Mulberry diseases and its management
Foliar and soil borne diseases are a major constraint in the production of quality mulberry leaf. Major  diseases in mulberry are the following

Cultural, mechanical, agrochemical and biological approaches employed to control the mulberry diseases individually or in combination as integrated approach. Though agrochemicals are effective for the disease control, the residual toxicity to the silkworm and environmental constraints have made it imperative to search for biological remedial measures. In this direction a lot of antagonistic microbes were studied for the control of diseases. But these microbes are affected by biotic and abiotic factors and its effectiveness has been inconsistent. Under these circumstances, the endophytes have received much attention for its use as biocontrol agents. The advantage is that, once inside the host, they are better protected against environmental stress and microbial competition. Further, some of the endophytes produce endospores, which can be formulated and stored (Ji, et al., 2008). Studies have been conducted on the application of endophytic Bacillus strains for the control of soilborne pathogens in many agricultural crops.
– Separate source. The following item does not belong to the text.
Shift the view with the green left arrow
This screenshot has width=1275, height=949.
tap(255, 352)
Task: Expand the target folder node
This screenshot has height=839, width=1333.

It is interesting to note that in many other crops/plants, the endophytes are being isolated and tested and found effective against pathogenic microbes, which is indicated in the table.
Prospects in mulberry disease management
Ji, et al., (2008) have made an attempt to control Ralstonia solanacearum (Smith) the soil borne bacteria, causing wilt disease in mulberry. They showed that the Bacillus subtilis strain Lu144 effectively reduced the bacterial wilt of mulberry when it was applied to sterile or non sterile soil before the infection by the pathogens. Mu, et al., (2008) have succeeded in colonizing an antagonistic bacteria Burkholderia cepacia strain Lu10-1, isolated from healthy mulberry by acupuncturing, seed soaking, root soaking and leaf daubing. They suggested that this strain can play an important role in the biological control of mulberry diseases.  Ji, et al., (2010) have reported that the B. cepacia strain Lu10-1 can multiply and spread in mulberry seedlings rapidly and efficiently. They found that the strain is antagonistic to Colletotrichium dematium, the anthracnose causing pathogen. It is an indication that there is a lot of scope for further studies for effective utilization of endophytes of mulberry or other plants in the mulberry disease management. The possible challenges may be
  • Identification and isolation of suitable endophytes
  • Colonization of such endophytes to mulberry
  • Safeguard against loss of palatability to silkworm during such colonization 
Though the endophytic studies have gained momentum in the recent past, it holds a lot of promises for resolving many problems confronted in the agriculture and medical fields. Though a large number of endophytes are host specific and unique, there are a number of endophytes which can be found in many species of plants, and hence holds a promise that such candidates are accessible for experimenting in the sericulture field, whether for host plant improvement of silk insects or on the silk insects itself! Search for novel endophytes existing in the host plants, enumerating and striking its potential holds the key to success.